Drawing extensively on the remarkable life and thought of black religious progressive and educator Benjamin E. Mays, the author focuses on education and economic problems in South Carolina (Mays’s state and Neal’s adopted state) to call for reforming democracy and race relations along the lines of the reconstructions that followed the Civil War and World War II. Neal believes that only by fully integrating the concept of economic development and true educational and class opportunity for all based on the ethics associated with Benjamin Mays’s progressive religion and earlier traditions of the social gospel can American democracy be saved.

Given all of this, it is surprising that there is no discussion of Michael Harrington’s groundbreaking The Other America (1962)—which did so much to alert Americans to the existence of two Americas—and no reference to Thomas Jefferson’s oft-quoted dictum that education is the lifeblood of democracy.

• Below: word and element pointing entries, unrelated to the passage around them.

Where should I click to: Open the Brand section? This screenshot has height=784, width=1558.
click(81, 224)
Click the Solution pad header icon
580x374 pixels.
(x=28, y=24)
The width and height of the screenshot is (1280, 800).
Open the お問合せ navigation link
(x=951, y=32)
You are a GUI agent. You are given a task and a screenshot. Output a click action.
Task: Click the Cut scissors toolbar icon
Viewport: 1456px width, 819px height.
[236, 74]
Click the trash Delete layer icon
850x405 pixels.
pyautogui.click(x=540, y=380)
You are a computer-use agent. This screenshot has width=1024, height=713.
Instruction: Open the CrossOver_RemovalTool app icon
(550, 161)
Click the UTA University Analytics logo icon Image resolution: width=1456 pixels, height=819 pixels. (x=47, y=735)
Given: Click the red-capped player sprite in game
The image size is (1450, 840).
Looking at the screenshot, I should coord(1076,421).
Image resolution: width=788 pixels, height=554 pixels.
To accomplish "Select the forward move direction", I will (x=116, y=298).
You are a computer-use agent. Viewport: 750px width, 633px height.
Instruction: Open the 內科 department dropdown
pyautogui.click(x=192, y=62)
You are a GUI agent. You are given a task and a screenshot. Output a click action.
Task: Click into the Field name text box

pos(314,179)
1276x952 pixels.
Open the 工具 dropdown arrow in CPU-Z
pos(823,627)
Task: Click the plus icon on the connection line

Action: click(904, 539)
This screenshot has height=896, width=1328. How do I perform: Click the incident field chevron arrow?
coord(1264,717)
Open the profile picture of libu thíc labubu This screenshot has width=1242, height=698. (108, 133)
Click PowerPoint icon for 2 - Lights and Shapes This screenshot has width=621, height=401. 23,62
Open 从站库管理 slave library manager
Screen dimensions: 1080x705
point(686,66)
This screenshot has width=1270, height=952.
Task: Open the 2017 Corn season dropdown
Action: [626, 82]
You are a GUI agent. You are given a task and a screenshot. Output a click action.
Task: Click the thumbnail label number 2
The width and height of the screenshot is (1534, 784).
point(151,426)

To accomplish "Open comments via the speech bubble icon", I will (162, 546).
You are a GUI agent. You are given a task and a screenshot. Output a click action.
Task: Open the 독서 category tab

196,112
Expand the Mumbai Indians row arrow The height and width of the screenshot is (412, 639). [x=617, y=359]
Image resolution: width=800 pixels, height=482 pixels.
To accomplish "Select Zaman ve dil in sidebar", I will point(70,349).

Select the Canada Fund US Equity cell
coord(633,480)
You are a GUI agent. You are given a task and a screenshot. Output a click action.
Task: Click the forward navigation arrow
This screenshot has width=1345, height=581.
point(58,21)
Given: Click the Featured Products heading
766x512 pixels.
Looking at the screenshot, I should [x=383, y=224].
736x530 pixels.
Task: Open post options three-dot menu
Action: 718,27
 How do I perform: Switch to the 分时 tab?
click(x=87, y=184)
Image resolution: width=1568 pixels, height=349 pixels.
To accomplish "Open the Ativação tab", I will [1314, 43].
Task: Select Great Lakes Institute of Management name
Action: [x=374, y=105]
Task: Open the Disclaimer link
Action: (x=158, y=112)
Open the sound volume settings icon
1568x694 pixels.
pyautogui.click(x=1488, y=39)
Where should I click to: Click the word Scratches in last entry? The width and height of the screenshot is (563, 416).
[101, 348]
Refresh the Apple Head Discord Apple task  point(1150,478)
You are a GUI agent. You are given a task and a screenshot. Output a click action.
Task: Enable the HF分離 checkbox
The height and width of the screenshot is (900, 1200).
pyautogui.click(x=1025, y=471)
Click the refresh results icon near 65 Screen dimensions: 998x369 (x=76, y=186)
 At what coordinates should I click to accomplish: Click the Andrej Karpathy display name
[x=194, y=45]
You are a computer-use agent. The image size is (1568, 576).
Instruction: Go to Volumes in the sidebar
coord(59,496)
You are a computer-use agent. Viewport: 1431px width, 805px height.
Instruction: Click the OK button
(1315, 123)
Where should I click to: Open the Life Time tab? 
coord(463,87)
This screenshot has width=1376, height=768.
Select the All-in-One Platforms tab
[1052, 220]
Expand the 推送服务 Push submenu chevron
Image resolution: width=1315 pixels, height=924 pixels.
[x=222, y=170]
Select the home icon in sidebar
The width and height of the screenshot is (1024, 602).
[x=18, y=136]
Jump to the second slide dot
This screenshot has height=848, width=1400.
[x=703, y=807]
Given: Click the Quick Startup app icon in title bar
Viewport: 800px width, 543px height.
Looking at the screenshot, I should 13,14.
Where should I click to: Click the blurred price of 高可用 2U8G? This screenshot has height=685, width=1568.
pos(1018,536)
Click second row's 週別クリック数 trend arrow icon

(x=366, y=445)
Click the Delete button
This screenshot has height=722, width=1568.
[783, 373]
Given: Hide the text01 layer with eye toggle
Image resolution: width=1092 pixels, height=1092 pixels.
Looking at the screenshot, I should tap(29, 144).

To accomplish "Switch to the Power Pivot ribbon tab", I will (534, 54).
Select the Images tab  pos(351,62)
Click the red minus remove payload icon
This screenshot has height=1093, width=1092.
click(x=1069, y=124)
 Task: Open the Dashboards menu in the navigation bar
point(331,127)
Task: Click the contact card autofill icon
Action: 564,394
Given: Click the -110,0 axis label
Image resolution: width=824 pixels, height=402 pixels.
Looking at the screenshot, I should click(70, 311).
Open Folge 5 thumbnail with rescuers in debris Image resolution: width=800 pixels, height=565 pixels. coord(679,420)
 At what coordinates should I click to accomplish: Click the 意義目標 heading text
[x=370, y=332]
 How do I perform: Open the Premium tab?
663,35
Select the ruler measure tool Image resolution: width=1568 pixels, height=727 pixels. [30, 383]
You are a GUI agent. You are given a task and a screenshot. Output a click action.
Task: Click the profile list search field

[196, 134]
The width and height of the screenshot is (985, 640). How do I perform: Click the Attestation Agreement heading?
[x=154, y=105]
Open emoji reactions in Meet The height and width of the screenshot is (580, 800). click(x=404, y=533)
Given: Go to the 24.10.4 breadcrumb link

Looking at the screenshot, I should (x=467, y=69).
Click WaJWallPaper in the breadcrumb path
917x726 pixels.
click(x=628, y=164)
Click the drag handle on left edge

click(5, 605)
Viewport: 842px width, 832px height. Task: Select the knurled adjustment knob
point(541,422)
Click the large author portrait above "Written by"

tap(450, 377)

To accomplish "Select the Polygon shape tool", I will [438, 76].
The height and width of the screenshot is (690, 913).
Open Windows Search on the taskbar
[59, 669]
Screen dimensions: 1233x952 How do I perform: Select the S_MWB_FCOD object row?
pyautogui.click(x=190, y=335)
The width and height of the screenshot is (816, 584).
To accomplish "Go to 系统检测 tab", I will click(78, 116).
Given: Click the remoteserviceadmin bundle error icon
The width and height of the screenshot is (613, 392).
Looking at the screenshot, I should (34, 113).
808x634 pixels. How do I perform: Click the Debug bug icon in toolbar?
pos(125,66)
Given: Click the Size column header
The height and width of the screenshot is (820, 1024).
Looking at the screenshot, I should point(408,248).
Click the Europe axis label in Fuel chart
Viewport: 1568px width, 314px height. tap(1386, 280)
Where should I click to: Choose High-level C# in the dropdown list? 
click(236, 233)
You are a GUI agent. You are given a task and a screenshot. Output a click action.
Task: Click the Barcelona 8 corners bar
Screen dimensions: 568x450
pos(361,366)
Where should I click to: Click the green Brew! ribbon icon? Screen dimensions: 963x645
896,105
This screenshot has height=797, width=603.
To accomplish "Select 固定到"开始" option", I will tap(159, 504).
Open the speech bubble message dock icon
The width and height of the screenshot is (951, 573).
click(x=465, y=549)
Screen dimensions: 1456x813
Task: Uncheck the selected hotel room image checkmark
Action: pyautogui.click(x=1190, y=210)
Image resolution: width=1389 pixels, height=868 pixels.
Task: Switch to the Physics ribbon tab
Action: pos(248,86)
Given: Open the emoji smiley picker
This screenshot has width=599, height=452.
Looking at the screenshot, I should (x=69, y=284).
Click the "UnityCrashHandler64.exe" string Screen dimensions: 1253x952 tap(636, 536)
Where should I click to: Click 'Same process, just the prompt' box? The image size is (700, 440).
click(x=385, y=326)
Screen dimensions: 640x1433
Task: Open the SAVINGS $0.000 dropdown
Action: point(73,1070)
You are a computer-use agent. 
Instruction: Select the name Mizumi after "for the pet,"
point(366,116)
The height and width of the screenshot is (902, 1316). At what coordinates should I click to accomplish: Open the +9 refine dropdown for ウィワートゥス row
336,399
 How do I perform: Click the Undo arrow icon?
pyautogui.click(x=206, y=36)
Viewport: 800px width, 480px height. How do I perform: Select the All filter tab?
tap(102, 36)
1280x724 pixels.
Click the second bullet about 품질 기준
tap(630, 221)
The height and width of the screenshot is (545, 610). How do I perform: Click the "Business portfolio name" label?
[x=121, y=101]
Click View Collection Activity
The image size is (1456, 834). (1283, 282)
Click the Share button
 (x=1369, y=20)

Still, the American South is profoundly important for Neal as he believes the region is (and has been) quite distinctive and disproportionately influential in the course of American history—whether dominated by the Virginia Dynasty, the Jeffersonian and Jacksonian periods, the Civil War and Reconstruction, or the last few decades in particular. Nor has this southern influence been, especially of late, for the betterment of the country—particularly when it comes to persistent social apathy and disdain for the largely invisible poor. Much as C. Vann Woodward feared in 1951 for Dixie, Neal fears the corrosive residue of an elite-dominated worldview and mentalité. As the author perceptively understands, the “values and attitudes that dominate the South have affected American life, including attitudes toward the least advantaged members of society” (7). Democrats do not get off scot-free—especially the more conservative post-1960s Democrats of the Democratic Leadership Council (DLC) type. But it is clear that the Republicanization of the South is the larger culprit for Neal. In fact, in a section titled “From Dixiecrats to Southern Republicans,” Neal laments the obvious and bitter irony of the closing decades of the twentieth century: “the manner in which conservative southern politicians reinvented themselves, becoming the dominant force in American politics” (111).

Neal is to be thanked for an interesting and provocative meditation that evaluates current and recent events in the light of informed historical developments, submerged and largely forgotten religious traditions, and political and ethical theory.